Typically template literals have the following structure:

let temp = `js-snippets ${expression/identifier} js-snippets ${expression/identifier} ...`

A series of js snippets interspersed with expressions/identifiers that are wrapped in ${}. If we think of the expressions/identifiers as parameters to a function (where the function here would be the template literal), then template literals can be represented quite easily by duplicating the BeginAnyFunctioDefinition and EndAnyFunctionDefinition. An example of what that might look like is listed below:

class BeginTemplateLiteral: Operation {
    // Signature stores the expressions/identifiers and their type information
    let signature: FunctionSignature

    // Currently no inputs, but can be extended to support tagged templates
    // Output of this operation is a Template literal (TBC if this should be a type in itself)
    // All identifiers/expressions are recorded as part of InnerOutputs and this will allows us to mutate them based on types recorded. 
    init(signature: FunctionSignature) {
        self.signature = signature
        super.init(numInputs: 0,
                   numOutputs: 1,
                   numInnerOutputs: signature.inputTypes.count,
                   attributes: [.isBlockBegin])
    }
}

class EndTemplateLiteral: Operation {
    init() {
        super.init(numInputs: 0, numOutputs: 0, attributes: [.isBlockEnd])
    }
}

If we agree to using these operation definitions then code generation becomes fairly straight forward: ProgramBuilder.swift:

public func generateTemplateLiteral(withSignature signature: FunctionSignature, _ body: ([Variable]) -> ()) -> Variable {
        let instr = perform(BeginTemplateLiteral(signature: signature))
        body(Array(instr.innerOutputs))
        perform(EndTemplateLiteral())
        return instr.output
}

CodeGenerators.swift:

CodeGenerator("TemplateLiteralGenerator") { b in
        b.defineTemplateLiteral(withSignature: FunctionSignature(withParameterCount: Int.random(in: 2...5))) { _ in
            b.generateRecursive()
        }
    }

Lifting Templates would be something as follows:

case let op as BeginTemplateLiteral:
    assert(instr.op === op)

    // generate expressions for the template identifiers
    expressions.append(new Literal(instr.innerOutputs.map({"${\($0.identifier)}"})))

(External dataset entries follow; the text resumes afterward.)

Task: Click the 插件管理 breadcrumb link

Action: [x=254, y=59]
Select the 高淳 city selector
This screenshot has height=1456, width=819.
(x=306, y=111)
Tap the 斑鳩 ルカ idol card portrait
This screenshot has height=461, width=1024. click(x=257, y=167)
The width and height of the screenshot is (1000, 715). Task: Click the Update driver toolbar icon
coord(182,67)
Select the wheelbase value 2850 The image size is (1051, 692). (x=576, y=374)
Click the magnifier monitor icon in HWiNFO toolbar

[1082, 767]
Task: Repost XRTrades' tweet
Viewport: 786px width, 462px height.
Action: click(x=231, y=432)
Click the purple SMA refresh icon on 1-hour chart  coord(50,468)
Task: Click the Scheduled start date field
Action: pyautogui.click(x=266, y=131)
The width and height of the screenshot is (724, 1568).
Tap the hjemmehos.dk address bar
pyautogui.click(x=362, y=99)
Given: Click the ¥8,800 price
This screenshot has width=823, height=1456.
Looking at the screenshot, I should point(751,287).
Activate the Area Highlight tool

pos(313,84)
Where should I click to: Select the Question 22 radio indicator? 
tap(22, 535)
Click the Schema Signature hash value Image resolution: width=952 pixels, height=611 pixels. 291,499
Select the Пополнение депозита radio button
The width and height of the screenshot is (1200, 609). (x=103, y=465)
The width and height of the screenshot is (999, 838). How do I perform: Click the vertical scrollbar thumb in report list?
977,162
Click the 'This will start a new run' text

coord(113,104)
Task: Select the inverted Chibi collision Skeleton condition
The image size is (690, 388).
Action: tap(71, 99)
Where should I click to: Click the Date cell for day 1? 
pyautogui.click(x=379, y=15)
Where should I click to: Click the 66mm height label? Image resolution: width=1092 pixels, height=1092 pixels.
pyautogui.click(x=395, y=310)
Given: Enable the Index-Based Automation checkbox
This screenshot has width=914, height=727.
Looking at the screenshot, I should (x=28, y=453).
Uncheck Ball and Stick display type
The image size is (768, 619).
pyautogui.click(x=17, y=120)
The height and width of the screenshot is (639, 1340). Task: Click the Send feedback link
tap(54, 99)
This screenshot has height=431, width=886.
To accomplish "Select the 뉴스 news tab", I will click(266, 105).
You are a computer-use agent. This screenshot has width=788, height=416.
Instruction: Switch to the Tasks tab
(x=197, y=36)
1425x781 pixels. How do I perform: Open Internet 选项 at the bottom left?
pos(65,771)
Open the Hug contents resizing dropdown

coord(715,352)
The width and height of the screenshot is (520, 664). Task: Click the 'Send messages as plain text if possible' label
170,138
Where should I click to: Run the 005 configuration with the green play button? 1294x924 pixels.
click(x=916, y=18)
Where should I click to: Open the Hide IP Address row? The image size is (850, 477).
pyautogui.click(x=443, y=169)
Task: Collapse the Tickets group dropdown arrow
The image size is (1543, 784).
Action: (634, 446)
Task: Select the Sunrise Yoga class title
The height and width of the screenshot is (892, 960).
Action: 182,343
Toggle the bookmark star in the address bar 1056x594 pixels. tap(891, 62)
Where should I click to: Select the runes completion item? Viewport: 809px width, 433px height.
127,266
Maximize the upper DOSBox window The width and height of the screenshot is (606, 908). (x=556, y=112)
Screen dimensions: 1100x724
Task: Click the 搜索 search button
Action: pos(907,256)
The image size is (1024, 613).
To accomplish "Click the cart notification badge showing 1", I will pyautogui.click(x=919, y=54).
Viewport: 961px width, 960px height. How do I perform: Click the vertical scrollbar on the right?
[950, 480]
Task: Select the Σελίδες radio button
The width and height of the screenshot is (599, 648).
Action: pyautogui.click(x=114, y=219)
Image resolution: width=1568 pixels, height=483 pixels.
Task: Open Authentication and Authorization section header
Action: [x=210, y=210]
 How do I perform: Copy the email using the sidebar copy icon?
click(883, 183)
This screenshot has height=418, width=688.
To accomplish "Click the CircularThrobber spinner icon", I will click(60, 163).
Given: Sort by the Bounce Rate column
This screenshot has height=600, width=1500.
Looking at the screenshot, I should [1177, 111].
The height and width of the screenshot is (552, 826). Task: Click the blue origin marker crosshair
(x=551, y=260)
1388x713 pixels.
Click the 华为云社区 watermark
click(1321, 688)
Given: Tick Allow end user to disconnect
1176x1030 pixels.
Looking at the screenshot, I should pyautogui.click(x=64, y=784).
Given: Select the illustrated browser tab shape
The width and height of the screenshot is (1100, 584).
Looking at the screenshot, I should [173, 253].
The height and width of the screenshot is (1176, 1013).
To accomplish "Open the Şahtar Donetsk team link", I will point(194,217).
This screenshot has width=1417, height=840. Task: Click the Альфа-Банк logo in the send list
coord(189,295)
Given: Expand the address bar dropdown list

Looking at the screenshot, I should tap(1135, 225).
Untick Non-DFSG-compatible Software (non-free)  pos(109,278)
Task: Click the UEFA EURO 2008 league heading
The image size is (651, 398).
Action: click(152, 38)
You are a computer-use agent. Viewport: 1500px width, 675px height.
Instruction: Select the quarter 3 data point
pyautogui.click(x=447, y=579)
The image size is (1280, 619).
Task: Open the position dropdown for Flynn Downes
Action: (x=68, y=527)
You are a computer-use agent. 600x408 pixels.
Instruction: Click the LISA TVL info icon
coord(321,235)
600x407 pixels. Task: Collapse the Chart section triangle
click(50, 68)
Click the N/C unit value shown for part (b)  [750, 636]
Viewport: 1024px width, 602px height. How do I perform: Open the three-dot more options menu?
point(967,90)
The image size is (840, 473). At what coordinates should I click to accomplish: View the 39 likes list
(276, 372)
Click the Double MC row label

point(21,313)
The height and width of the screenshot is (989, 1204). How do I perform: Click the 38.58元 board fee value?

    // This is essentially the same as as BeginCodeString
    let count = Int(pow(2, Double(codeStringNestingLevel)))-1
    let escapeSequence = String(repeating: "\\", count: count)
    w.emit("\(decl(instr.output)) = \(escapeSequence)`")
    w.increaseIndentionLevel()
    codeStringNestingLevel += 1
}

case is EndTemplateLiteral:
    codeStringNestingLevel -= 1
    w.decreaseIndentionLevel()
    let count = Int(pow(2, Double(codeStringNestingLevel)))-1
    let escapeSequence = String(repeating: "\\", count: count)
    w.emit("\(escapeSequence)`;")

Design Considerations:

Should template literals be a primitive type or can we just treat them as a string type?
Using the JS Expression Literal should work here but I'm not sure if we should create a new expression just for templates and if there are any benefits to doing that. One consideration may be that inlining expressions may trigger different engine behaviour to simply adding variable identifiers.
The indentation and backtick escaping code has been duplicated from BeingCodeString and EndCodeString and it might be worth considering extending these existing operations rather than creating new ones.
Since these operations (i.e. BeginTemplateLiteral and EndTemplateLiteral) are similar in design to BeginAnyFunctionDefinition, I think we would not need to any additional analysers, mutators, reducers, etc and reuse the existing code infra.
I haven't considered adding template tags but I think this can be accommodated as another input parameter to the operation and some tweaks to the lifter.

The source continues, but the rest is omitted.